In [1]:
import pandas as pd

In [2]:
# read data
data = pd.read_csv("hotel_bookings.csv")

# Intro

I am adding 4 columns: 

Datetime (3)
- day
- week
- month

canceled_days (1)

The purpose of these columns are to help evaluate different slices of the results (i.e different time-periods). They are not meant to help increase the models performance (and they won't be included in training)

# datetime: daily, weekly, monthly

creating new date-columns based on existing date-columns

Existing cols have year, month and week separate and I want columns for day, week and month with year included. I find this more efficient and clear when looking at different time periods as I don't have to deal with multiindex.

## daily

In [32]:
# add new column with datetime for day of arrival
arrival_date = pd.to_datetime(data.arrival_date_year.astype(str) + "-" + data.arrival_date_month.astype(str) + "-" + data.arrival_date_day_of_month.astype(str)).tolist()
data["arrival_date"] = arrival_date

## weekly

In [19]:
# making them into strings to be able to add them together
# removing "W" from week column so datetime can read it
data["year_week"] = data.arrival_date_year.astype(str) + "-W" + data.arrival_date_week_number.astype(str)

In [15]:
# adding "-1" to get first day for week.
# "%Y-W%W-%w" instructs formating 
import datetime
def year_we(x):
    #print(x)
    r = datetime.datetime.strptime(x + '-1', "%Y-W%W-%w")
    #print(r)
    return r

In [16]:
# applying function
data.year_week = data.year_week.apply(year_we)

## monthly

In [21]:
# creating year and month column
# straightforward, datetime can parse even if only year and month is specified, it just puts the first day for each month
data["year_mo"] = pd.to_datetime(data.arrival_date_year.astype(str) + "-" + data.arrival_date_month.astype(str))

# days before canceling

I am creating a new new column where I store number of days before arrival that a booking was canceled. This column is thus only relevant for bookings that were canceled. 
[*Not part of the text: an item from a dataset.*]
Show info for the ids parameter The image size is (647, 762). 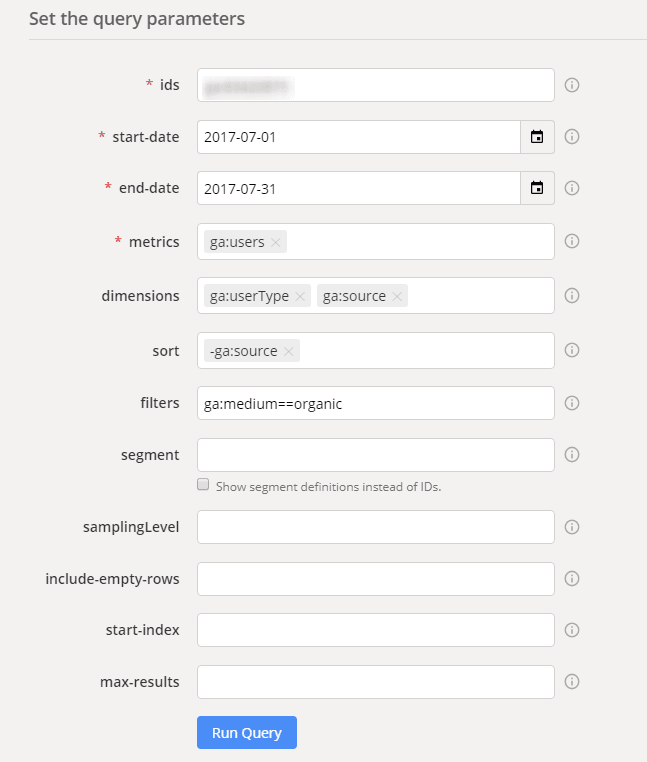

To give the reader a feel for the utility of this feature: 

When evaluating the models performance I might (for a particular problem) only be interested in predictions made for bookings that will cancel within 30-60 days of arrival (imagine that the hotel is doing its resource-planning on a monthly basis)

## For canceled_bookings

In [37]:
# Changing format to datetime for reservataion_status_date (date when booking was canceled)
data.reservation_status_date = pd.to_datetime(data.reservation_status_date)

In [38]:
# Getting the no. of days before arrival_date that the booking was canceled
data["canceled_days"] = data.arrival_date - data.reservation_status_date

In [39]:
# function to get only an integer for number of days instead of timestamp-format...
# ...an integer is much more convenient to look at rather then a timestamp
import re

def no_days(x):
    x = str(x)
    r = re.findall(r"[1-9]+", x)
    if r:
        return r[0]
    else:
        return 0

In [40]:
# apply function to only get integers for number of days
data.canceled_days = data.canceled_days.apply(no_days)

## N/A for bookings that weren't canceled

In [41]:
# replace values for bookings that were not canceled with NA since the number otherwise can be misleading
data.iloc[data.loc[data.is_canceled == 0].index.tolist(), 35] = "NA"

# Writing to csv

In [43]:
# creating new csv with the added columns/features
data.to_csv("hotel_clean.csv")